(A run of records)
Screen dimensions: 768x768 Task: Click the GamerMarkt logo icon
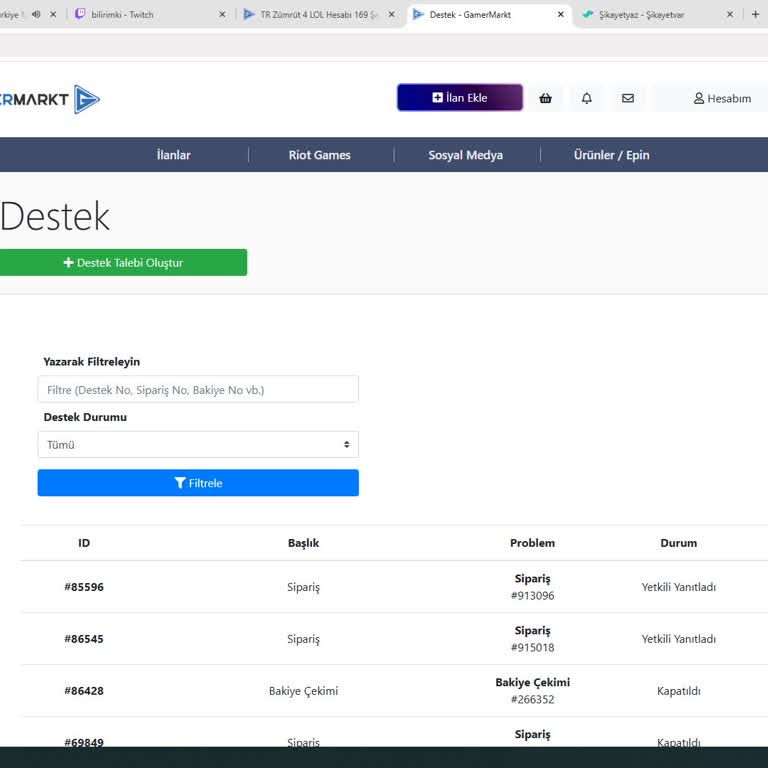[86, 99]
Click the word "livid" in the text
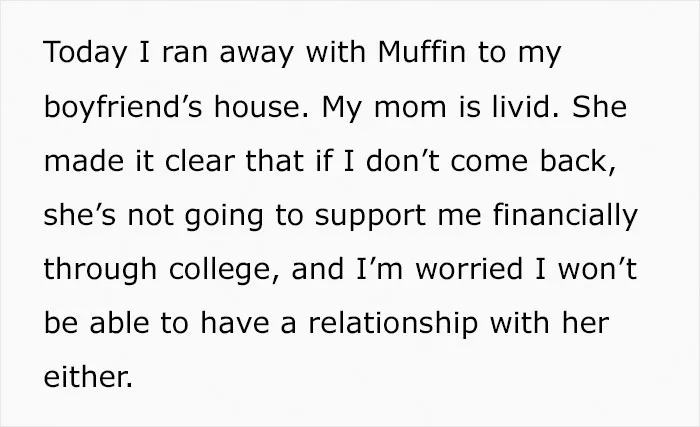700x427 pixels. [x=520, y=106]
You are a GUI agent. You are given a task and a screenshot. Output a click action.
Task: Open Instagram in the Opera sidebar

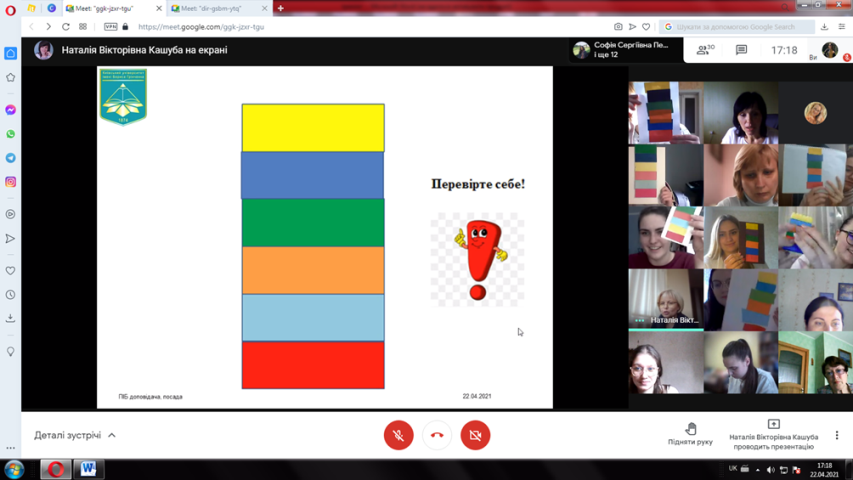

• [STATED GOAL] Could you return every row above line for line, unchanged, but without the pictures?

• [FINISHED EXERCISE]
Screen dimensions: 768x768 Task: Click the GamerMarkt logo icon
[86, 99]
Click the word "livid" in the text
700x427 pixels. [x=520, y=106]
You are a GUI agent. You are given a task and a screenshot. Output a click action.
Task: Open Instagram in the Opera sidebar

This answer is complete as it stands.